Start of Task input

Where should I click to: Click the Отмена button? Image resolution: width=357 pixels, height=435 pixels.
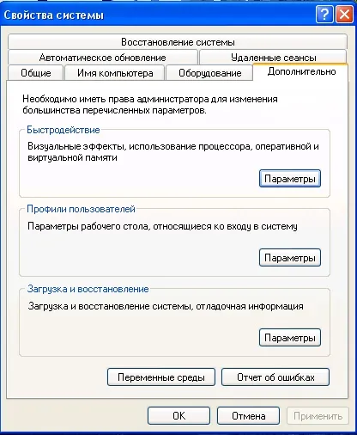point(248,416)
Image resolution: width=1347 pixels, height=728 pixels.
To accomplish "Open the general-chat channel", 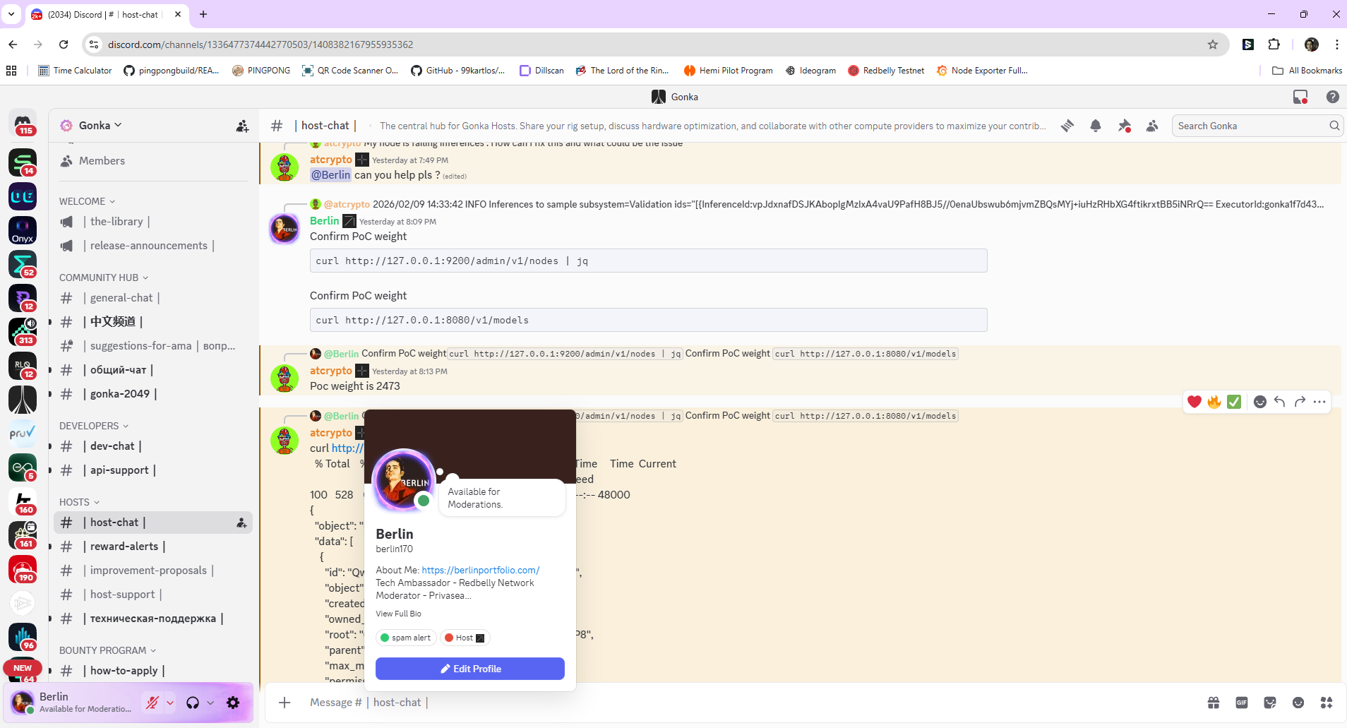I will pos(121,298).
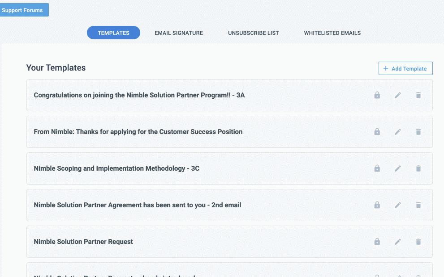
Task: Go to the Whitelisted Emails tab
Action: tap(332, 33)
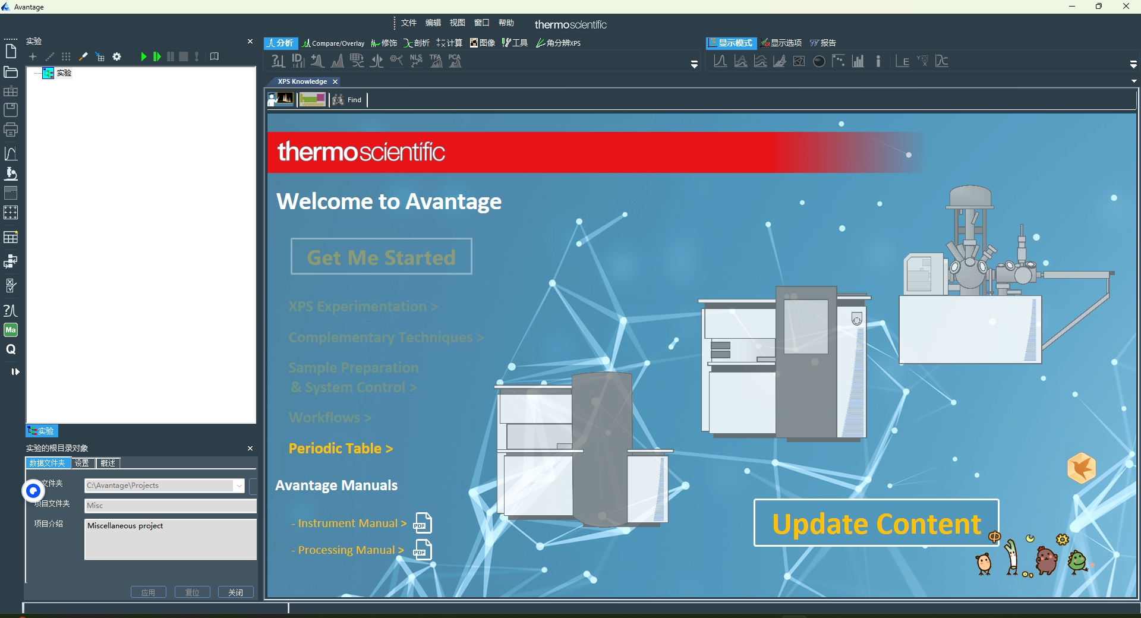
Task: Open the experiment settings gear icon
Action: [x=117, y=57]
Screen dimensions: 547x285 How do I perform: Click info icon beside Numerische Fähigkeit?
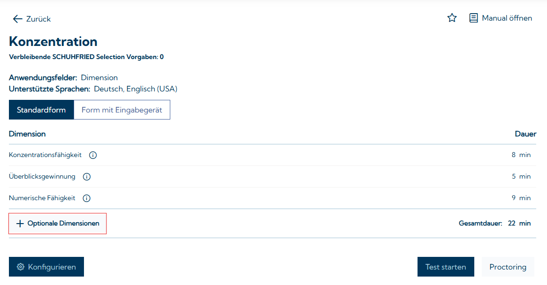coord(86,198)
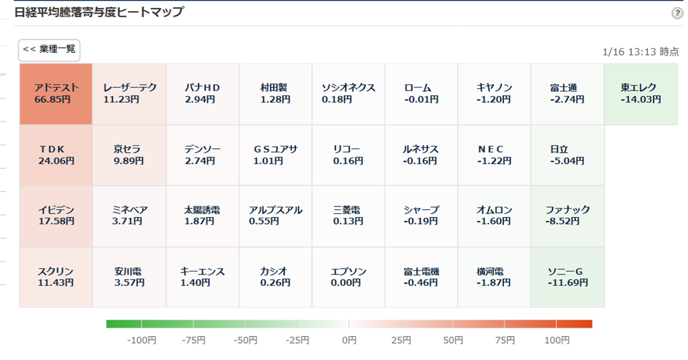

End of Task input

__Exercise__. Extract precisely the lines beginning at the line containing "Screen dimensions: 547x285" and ending at the last line of the entries above, exactly as written and with no pictures.

__Answer space__.
Screen dimensions: 547x285 How do I perform: Click info icon beside Numerische Fähigkeit?
coord(86,198)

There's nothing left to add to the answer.